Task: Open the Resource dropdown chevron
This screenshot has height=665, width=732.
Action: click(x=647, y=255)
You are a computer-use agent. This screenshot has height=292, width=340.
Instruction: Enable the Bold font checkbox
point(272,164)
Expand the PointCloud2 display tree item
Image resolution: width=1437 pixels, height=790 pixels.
* * *
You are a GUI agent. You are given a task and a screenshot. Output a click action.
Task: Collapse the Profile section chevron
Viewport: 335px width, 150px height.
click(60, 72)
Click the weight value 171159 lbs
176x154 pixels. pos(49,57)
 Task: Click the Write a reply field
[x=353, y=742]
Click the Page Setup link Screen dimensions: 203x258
---
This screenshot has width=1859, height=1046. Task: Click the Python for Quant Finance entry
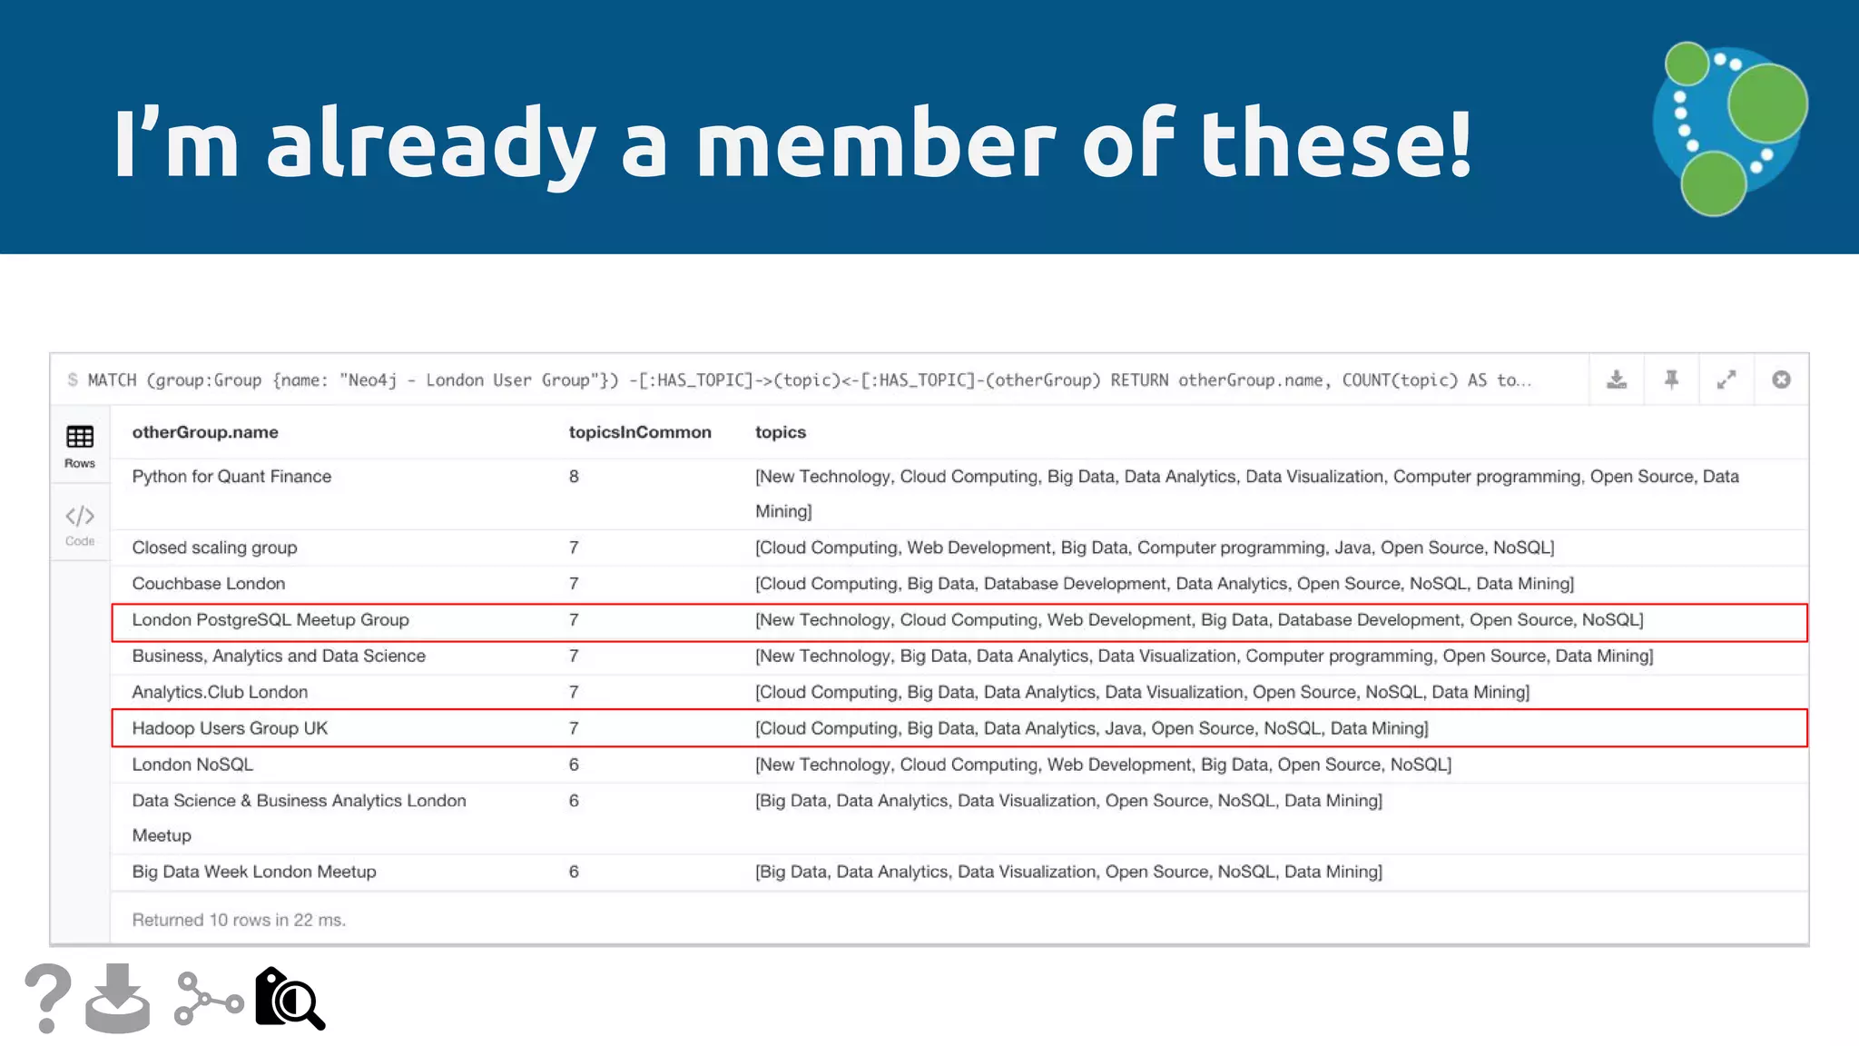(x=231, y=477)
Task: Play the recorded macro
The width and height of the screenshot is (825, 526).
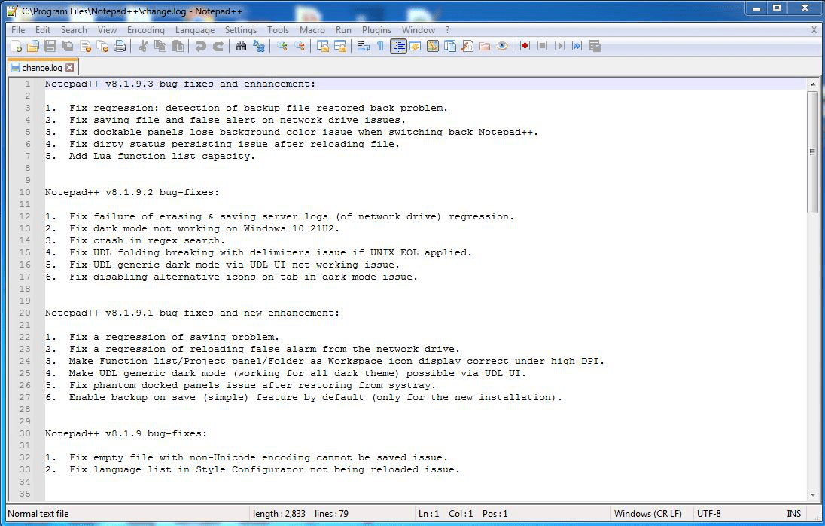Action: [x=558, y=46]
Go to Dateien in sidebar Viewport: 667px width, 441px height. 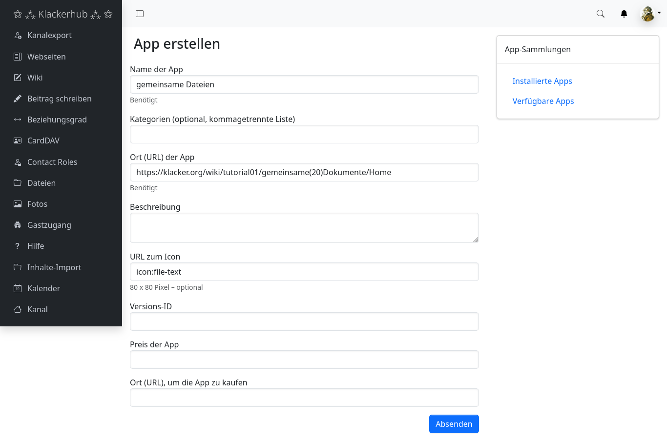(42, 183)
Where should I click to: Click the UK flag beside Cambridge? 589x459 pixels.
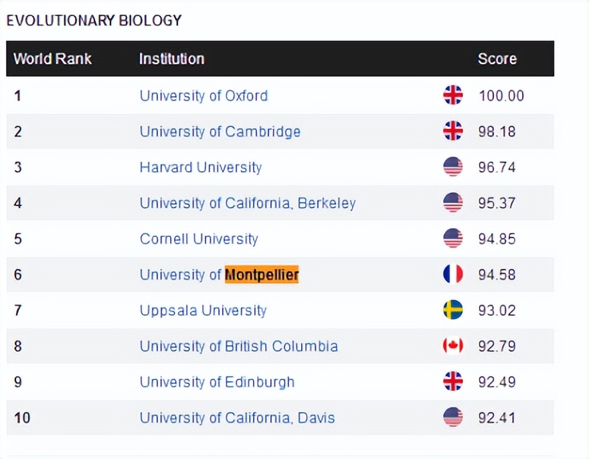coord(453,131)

◆ **STATED TASK**
Copy the rows starting at the line that contains "You are a computer-use" and ending at the line that contains "Image resolution: width=1437", both lines included.

◆ **EXERCISE ANSWER**
You are a computer-use agent. This screenshot has height=292, width=340.
Instruction: Enable the Bold font checkbox
point(272,164)
Expand the PointCloud2 display tree item
Image resolution: width=1437 pixels, height=790 pixels.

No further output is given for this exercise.